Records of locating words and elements
-=-=-
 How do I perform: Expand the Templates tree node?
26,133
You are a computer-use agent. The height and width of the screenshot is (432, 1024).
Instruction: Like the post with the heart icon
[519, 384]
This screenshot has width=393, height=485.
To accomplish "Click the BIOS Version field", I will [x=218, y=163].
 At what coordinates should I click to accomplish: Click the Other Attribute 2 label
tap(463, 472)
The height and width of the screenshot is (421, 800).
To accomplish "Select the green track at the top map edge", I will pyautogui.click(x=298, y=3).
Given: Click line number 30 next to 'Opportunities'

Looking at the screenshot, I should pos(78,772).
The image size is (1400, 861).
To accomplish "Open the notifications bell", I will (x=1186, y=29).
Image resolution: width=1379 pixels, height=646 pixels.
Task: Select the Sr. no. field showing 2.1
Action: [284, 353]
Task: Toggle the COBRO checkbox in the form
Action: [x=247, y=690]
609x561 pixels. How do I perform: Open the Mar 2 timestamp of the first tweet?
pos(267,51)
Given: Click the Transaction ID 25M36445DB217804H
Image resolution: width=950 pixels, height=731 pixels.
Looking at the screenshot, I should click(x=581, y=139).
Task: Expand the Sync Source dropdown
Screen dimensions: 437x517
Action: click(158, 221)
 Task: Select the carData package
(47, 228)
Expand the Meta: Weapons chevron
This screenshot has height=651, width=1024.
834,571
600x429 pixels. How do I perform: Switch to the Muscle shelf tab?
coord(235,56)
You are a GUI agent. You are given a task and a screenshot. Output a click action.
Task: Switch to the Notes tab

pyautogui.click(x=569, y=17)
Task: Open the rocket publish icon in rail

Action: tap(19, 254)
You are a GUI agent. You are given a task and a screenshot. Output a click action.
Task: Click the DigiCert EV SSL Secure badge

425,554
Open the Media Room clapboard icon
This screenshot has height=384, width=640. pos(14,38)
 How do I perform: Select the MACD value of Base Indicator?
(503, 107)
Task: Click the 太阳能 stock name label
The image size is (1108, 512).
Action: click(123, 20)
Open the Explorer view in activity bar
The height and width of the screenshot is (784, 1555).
-=-=-
### Given task
Rewrite the records from the line with "How do I perform: Select" through the end of the records, requests included. Multiply every coordinate in the answers by 0.25 and round to whole numbers, with halves going up.

### Worked solution
 How do I perform: Select the MACD value of Base Indicator?
(126, 27)
Task: Click the 太阳能 stock name label
The image size is (1108, 512).
Action: click(31, 5)
Open the Explorer view in activity bar
The height and width of the screenshot is (784, 1555).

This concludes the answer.